Lady Audley's Secret - Page 224/326

There were some things that would have inspired her with an awful joy, a horrible rejoicing. If Robert Audley, her pitiless enemy, her unrelenting pursuer, had lain dead in the adjoining chamber, she would have exulted over his bier.

What pleasures could have remained for Lucretia Borgia and Catharine de Medici, when the dreadful boundary line between innocence and guilt was passed, and the lost creatures stood upon the lonely outer side? Only horrible, vengeful joys, and treacherous delights were left for these miserable women. With what disdainful bitterness they must have watched the frivolous vanities, the petty deceptions, the paltry sins of ordinary offenders. Perhaps they took a horrible pride in the enormity of their wickedness; in this "Divinity of Hell," which made them greatest among sinful creatures.

My lady, brooding by the fire in her lonely chamber, with her large, clear blue eyes fixed upon the yawning gulfs of lurid crimson in the burning coals, may have thought of many things very far away from the terribly silent struggle in which she was engaged. She may have thought of long-ago years of childish innocence, childish follies and selfishness, of frivolous, feminine sins that had weighed very lightly upon her conscience.
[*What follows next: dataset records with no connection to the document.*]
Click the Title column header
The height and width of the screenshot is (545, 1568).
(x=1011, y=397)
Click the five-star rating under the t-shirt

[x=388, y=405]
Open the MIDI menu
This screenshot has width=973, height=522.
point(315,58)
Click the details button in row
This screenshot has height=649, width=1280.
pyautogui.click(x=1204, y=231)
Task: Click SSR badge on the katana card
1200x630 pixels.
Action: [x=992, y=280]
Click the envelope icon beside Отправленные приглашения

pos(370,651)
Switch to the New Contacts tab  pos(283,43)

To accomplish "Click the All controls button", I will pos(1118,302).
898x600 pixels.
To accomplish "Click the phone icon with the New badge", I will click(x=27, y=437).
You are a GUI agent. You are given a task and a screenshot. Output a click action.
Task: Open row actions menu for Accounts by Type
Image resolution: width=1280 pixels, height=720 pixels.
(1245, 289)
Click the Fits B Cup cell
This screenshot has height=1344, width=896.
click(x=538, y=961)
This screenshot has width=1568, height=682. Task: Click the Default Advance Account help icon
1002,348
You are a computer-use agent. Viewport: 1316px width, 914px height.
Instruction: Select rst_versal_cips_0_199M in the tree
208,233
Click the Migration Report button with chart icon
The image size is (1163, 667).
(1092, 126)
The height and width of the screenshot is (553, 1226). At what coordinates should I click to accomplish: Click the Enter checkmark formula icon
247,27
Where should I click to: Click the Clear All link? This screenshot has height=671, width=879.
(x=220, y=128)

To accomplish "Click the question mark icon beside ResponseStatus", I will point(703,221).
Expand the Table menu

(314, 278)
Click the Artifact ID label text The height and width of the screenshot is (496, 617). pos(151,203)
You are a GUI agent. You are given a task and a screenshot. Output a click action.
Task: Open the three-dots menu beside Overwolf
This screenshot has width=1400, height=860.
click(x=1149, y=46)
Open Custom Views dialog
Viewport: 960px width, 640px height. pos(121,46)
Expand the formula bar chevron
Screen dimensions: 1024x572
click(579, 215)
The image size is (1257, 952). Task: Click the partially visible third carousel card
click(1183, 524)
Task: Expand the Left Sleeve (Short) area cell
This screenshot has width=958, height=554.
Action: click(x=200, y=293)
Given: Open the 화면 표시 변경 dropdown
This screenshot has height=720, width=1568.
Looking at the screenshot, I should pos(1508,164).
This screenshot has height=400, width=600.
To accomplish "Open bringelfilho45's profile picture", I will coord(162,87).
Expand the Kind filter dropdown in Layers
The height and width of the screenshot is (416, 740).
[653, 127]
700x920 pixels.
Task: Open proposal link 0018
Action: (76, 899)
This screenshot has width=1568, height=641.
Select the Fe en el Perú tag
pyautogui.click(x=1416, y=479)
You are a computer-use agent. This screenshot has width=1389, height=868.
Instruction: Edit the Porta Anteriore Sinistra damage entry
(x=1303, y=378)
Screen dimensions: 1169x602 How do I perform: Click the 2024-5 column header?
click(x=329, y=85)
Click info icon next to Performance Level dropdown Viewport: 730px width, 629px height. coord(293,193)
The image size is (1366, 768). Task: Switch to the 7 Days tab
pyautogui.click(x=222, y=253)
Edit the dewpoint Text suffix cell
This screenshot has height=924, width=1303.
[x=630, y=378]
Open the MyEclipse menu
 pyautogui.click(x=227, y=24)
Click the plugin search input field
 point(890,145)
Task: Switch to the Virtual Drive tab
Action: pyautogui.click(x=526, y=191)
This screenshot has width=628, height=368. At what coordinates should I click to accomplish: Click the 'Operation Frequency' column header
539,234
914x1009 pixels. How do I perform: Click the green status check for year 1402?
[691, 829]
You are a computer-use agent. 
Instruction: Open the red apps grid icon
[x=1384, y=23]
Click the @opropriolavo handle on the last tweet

Perhaps in that retrospective revery she recalled that early time in which she had first looked in the glass and discovered that she was beautiful; that fatal early time in which she had first begun to look upon her loveliness as a right divine, a boundless possession which was to be a set-off against all girlish shortcomings, a counterbalance of every youthful sin. Did she remember the day in which that fairy dower of beauty had first taught her to be selfish and cruel, indifferent to the joys and sorrows of others, cold-hearted and capricious, greedy of admiration, exacting and tyrannical with that petty woman's tyranny which is the worst of despotism? Did she trace every sin of her life back to its true source? and did she discover that poisoned fountain in her own exaggerated estimate of the value of a pretty face? Surely, if her thoughts wandered so far along the backward current of her life, she must have repented in bitterness and despair of that first day in which the master-passions of her life had become her rulers, and the three demons of Vanity, Selfishness, and Ambition, had joined hands and said, "This woman is our slave, let us see what she will become under our guidance."

How small those first youthful errors seemed as my lady looked back upon them in that long revery by the lonely hearth! What small vanities, what petty cruelties! A triumph over a schoolfellow; a flirtation with the lover of a friend; an assertion of the right divine invested in blue eyes and shimmering golden-tinted hair. But how terribly that narrow pathway had widened out into the broad highroad of sin, and how swift the footsteps had become upon the now familiar way!